• _PROBLEM STATEMENT_: The data that follows should be copied out exactly.

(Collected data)
········

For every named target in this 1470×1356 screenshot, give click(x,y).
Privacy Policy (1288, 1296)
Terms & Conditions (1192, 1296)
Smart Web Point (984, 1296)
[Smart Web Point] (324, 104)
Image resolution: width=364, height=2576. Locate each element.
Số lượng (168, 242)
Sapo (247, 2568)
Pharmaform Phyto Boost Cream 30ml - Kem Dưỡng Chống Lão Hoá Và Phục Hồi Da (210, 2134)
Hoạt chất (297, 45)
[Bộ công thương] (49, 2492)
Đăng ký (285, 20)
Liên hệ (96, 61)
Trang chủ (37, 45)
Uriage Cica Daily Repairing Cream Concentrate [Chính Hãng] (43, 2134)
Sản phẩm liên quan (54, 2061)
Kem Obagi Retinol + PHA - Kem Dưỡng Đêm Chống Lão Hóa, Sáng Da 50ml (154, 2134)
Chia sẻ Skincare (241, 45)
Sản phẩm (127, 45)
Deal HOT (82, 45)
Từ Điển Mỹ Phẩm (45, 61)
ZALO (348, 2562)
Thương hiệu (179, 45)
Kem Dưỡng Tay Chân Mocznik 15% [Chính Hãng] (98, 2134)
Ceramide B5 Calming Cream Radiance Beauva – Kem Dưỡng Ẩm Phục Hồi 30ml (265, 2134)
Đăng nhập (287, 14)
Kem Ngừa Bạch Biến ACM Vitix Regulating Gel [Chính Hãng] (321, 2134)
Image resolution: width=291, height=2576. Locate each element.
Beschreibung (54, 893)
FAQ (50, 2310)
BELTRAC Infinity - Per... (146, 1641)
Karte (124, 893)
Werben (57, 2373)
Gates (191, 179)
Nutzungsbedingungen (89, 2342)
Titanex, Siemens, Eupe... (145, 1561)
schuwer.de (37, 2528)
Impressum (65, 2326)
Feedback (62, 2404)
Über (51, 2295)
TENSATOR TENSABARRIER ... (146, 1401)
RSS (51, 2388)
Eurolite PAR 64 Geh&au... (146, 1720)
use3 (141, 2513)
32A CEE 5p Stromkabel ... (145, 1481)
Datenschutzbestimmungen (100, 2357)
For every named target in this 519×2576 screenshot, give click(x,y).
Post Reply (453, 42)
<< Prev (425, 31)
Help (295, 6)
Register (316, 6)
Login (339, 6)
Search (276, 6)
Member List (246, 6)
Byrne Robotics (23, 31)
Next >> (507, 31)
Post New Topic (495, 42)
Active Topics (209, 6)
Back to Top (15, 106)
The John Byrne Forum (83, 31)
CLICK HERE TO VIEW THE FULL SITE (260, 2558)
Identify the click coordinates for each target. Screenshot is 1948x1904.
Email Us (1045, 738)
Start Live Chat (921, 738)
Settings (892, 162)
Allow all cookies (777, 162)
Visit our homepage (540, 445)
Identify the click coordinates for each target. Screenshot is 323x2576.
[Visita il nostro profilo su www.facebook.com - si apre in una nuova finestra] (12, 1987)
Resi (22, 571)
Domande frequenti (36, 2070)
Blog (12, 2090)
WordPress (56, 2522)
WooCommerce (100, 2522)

········

• _RESULT OF THIS TASK_:
For every named target in this 1470×1356 screenshot, give click(x,y).
Privacy Policy (1288, 1296)
Terms & Conditions (1192, 1296)
Smart Web Point (984, 1296)
[Smart Web Point] (324, 104)
Image resolution: width=364, height=2576. Locate each element.
Số lượng (168, 242)
Sapo (247, 2568)
Pharmaform Phyto Boost Cream 30ml - Kem Dưỡng Chống Lão Hoá Và Phục Hồi Da (210, 2134)
Hoạt chất (297, 45)
[Bộ công thương] (49, 2492)
Đăng ký (285, 20)
Liên hệ (96, 61)
Trang chủ (37, 45)
Uriage Cica Daily Repairing Cream Concentrate [Chính Hãng] (43, 2134)
Sản phẩm liên quan (54, 2061)
Kem Obagi Retinol + PHA - Kem Dưỡng Đêm Chống Lão Hóa, Sáng Da 50ml (154, 2134)
Chia sẻ Skincare (241, 45)
Sản phẩm (127, 45)
Deal HOT (82, 45)
Từ Điển Mỹ Phẩm (45, 61)
ZALO (348, 2562)
Thương hiệu (179, 45)
Kem Dưỡng Tay Chân Mocznik 15% [Chính Hãng] (98, 2134)
Ceramide B5 Calming Cream Radiance Beauva – Kem Dưỡng Ẩm Phục Hồi 30ml (265, 2134)
Đăng nhập (287, 14)
Kem Ngừa Bạch Biến ACM Vitix Regulating Gel [Chính Hãng] (321, 2134)
Image resolution: width=291, height=2576. Locate each element.
Beschreibung (54, 893)
FAQ (50, 2310)
BELTRAC Infinity - Per... (146, 1641)
Karte (124, 893)
Werben (57, 2373)
Gates (191, 179)
Nutzungsbedingungen (89, 2342)
Titanex, Siemens, Eupe... (145, 1561)
schuwer.de (37, 2528)
Impressum (65, 2326)
Feedback (62, 2404)
Über (51, 2295)
TENSATOR TENSABARRIER ... (146, 1401)
RSS (51, 2388)
Eurolite PAR 64 Geh&au... (146, 1720)
use3 (141, 2513)
32A CEE 5p Stromkabel ... (145, 1481)
Datenschutzbestimmungen (100, 2357)
For every named target in this 519×2576 screenshot, give click(x,y).
Post Reply (453, 42)
<< Prev (425, 31)
Help (295, 6)
Register (316, 6)
Login (339, 6)
Search (276, 6)
Member List (246, 6)
Byrne Robotics (23, 31)
Next >> (507, 31)
Post New Topic (495, 42)
Active Topics (209, 6)
Back to Top (15, 106)
The John Byrne Forum (83, 31)
CLICK HERE TO VIEW THE FULL SITE (260, 2558)
Identify the click coordinates for each target. Screenshot is 1948x1904.
Email Us (1045, 738)
Start Live Chat (921, 738)
Settings (892, 162)
Allow all cookies (777, 162)
Visit our homepage (540, 445)
Identify the click coordinates for each target. Screenshot is 323x2576.
[Visita il nostro profilo su www.facebook.com - si apre in una nuova finestra] (12, 1987)
Resi (22, 571)
Domande frequenti (36, 2070)
Blog (12, 2090)
WordPress (56, 2522)
WooCommerce (100, 2522)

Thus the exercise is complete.